ONE WARM SUMMER DAY I was standing on a beach near Tom Never’s Head on Nantucket. Children were splashing around in the gentle surf as their mothers lay gabbing by the Styrofoam ice chests and the Scotch Grills. About thirty yards from shore, a man paddled back and forth, swimming in a jerky, tiring, head-out-of-the-water fashion. I had just remarked dully that the water was unusually calm, when I noticed a black speck cruising slowly up the beach some twenty yards beyond the lone swimmer. It seemed to dip in and out of the water, staying on the surface for perhaps five seconds, then disappearing for one or two, then reappearing for five. I ran down to the water and waved my arms at the man. At first he paid no attention, and kept plodding on. Then he noticed me. I pointed out to sea, cupped my hands over my mouth, and bellowed, ‘Shark!’ He turned and saw the short, triangular fin moving al­most parallel with him. Immediately he lunged for the shore in a frantic sprint. The fish, which had taken no notice of the swimmer, became curious at the sudden disturbance in the water, and I saw the fin turn inshore. It moved lazily, but not aimlessly.

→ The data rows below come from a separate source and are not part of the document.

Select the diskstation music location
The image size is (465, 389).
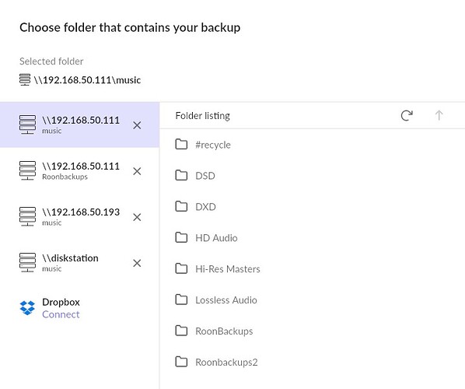pyautogui.click(x=79, y=263)
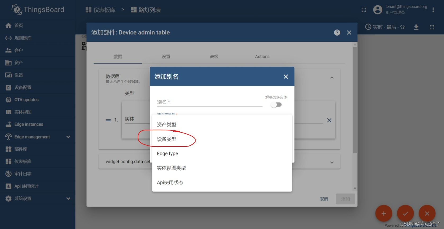Click orange plus add widget button
The image size is (444, 229).
[383, 213]
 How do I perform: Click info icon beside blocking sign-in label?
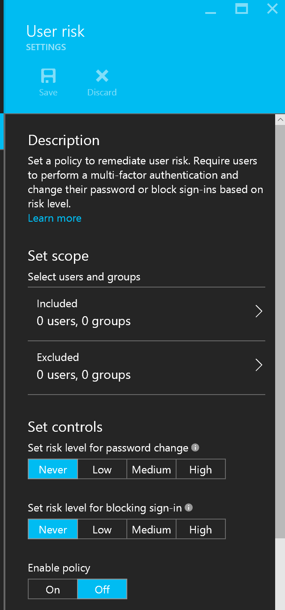189,507
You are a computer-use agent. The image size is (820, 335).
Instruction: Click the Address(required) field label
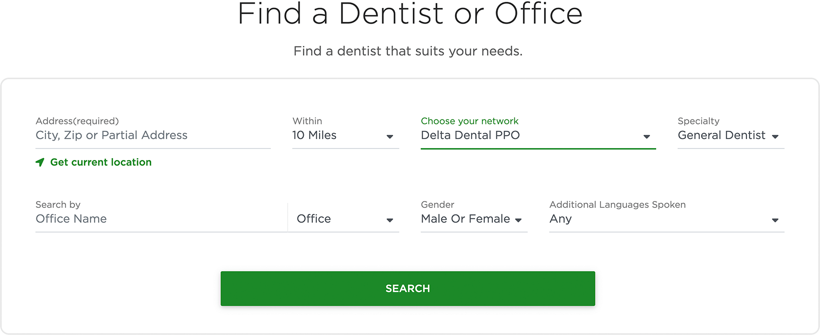coord(77,121)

By now the man had reached chest-deep water, and while he could probably have made better time by swimming, he elected to run. Running in five feet of water is something like trying to skip rope in a vat of peanut butter, and I could see his eyes bug and his face turn bright cerise as he slogged along. He didn’t look around, which was probably just as well, for the fish was no more than fifty yards behind him. At waist depth, the terrified man assumed Messianic talents. He seemed to lift out of the water, his legs churning wildly, his arms flailing. He hit the beach at a dead run and fled as far as the dunes, where he collapsed. The shark, discovering that whatever had roiled the water had disappeared, turned back and resumed his idle cruise just beyond the small breakers.

During the man’s race for land, the children had miraculously vanished from the surf, and now they were being bundled into towels by frenzied mothers. One child was bawling, “But I want to play!” His mother snapped, “No! There’s a shark out there.” The shark was out of sight down the beach, and for a time the ladies stood around staring at the water, evidently expecting the sea to regurgitate a mass of unspeakable horrors. Then, as if on mute cue, they all at once packed their coolers, grills, rafts, inner tubes and aluminum beach chairs and marched to their cars. The afternoon was still young, and the shark had obviously found this beach unappetizing (dining is poor for sharks closer than a half a mile off the beach at that part of the south shore of Nantucket). But to the mothers, the whole area—sand as well as water—was polluted.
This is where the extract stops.